122 Jornalistas e trabalhadores dos media foram assassinados no ano passado
A Federação Internacional de Jornalistas (FIJ) relatou que 122 Jornalistas e trabalhadores da comunicação foram assassinados em 2024, “um dos anos mais letais” para a profissão.
A guerra no Médio Oriente, especialmente em Gaza e no Líbano, foi responsável por 58% das mortes, com 64 jornalistas Palestinianos, seis Libaneses e um Sírio assassinados.
Desde o início do conflito em outubro de 2023, o número de jornalistas mortos na Palestina subiu para 147, tornando-a “um dos lugares mais perigosos da história do jornalismo moderno”.
Em outras regiões, a FIJ registou assassinatos na Ásia-Pacífico (20 mortes), África (10 mortes, principalmente no Sudão), Américas (9 mortes, incluindo cinco no México) e Europa (4 mortes na Ucrânia).

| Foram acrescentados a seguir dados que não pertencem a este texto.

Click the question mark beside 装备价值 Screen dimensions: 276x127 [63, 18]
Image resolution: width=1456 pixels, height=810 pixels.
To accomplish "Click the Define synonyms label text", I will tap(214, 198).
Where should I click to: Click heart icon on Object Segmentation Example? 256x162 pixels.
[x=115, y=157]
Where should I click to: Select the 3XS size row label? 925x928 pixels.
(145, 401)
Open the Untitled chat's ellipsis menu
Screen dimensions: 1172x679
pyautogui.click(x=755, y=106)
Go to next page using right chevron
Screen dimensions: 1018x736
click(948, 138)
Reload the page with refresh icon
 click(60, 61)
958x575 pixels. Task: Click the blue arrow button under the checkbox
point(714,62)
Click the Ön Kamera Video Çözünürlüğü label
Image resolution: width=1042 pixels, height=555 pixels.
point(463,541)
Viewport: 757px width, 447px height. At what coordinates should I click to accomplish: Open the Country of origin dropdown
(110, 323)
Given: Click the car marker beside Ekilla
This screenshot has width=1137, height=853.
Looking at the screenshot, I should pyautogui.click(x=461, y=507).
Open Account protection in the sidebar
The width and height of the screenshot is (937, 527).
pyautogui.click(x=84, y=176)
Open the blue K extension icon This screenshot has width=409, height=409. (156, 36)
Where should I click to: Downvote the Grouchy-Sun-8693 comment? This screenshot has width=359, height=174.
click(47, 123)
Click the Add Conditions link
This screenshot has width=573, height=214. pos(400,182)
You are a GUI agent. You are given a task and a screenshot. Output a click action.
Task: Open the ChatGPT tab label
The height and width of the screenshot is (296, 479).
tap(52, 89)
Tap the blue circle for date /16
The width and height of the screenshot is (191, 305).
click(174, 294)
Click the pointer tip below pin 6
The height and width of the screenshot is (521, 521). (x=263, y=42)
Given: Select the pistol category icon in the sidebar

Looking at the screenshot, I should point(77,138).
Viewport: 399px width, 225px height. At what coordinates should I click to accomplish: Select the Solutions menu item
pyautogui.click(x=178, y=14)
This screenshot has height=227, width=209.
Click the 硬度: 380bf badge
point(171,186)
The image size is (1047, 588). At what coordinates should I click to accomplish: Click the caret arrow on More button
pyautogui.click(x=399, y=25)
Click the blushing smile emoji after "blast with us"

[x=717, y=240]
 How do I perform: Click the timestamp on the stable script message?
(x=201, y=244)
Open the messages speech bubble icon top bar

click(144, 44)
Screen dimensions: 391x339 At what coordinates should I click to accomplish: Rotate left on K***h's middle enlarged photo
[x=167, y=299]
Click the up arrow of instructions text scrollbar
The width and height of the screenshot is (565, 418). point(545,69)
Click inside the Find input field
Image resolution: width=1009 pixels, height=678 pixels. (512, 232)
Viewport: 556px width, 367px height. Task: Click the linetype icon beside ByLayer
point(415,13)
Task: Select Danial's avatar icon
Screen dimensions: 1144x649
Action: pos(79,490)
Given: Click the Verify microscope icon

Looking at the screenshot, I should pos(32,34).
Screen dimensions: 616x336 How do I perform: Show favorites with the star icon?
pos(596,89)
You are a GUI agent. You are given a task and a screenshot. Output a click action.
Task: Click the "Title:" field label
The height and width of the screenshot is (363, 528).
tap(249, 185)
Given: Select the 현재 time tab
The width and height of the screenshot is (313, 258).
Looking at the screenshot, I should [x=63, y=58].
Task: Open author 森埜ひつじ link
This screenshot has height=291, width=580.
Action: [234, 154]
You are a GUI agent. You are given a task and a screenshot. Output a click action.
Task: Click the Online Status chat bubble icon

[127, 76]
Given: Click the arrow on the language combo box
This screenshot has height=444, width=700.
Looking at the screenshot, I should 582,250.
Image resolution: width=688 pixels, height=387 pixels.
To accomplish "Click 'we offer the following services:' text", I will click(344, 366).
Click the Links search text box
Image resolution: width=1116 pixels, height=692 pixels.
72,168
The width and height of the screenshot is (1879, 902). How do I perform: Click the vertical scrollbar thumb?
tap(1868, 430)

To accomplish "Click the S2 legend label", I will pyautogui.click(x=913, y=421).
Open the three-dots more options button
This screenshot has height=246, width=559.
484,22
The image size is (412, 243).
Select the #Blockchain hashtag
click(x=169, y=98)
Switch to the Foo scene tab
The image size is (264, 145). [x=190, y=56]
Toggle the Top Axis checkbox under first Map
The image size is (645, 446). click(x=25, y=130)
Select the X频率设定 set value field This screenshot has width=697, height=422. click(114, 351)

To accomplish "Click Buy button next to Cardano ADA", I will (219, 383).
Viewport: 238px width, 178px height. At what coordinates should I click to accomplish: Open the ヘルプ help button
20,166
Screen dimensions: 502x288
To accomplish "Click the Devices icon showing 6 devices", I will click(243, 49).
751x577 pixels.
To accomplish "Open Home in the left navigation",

Além disso, o número de jornalistas presos subiu para 516, com a China liderando a lista (135 detidos), seguida por Israel (59 jornalistas palestinianos) e Myanmar (44).
O secretário-geral da FIJ, Anthony Bellanger, apelou à ONU para implementar uma convenção vinculativa que garanta a segurança dos profissionais da comunicação social.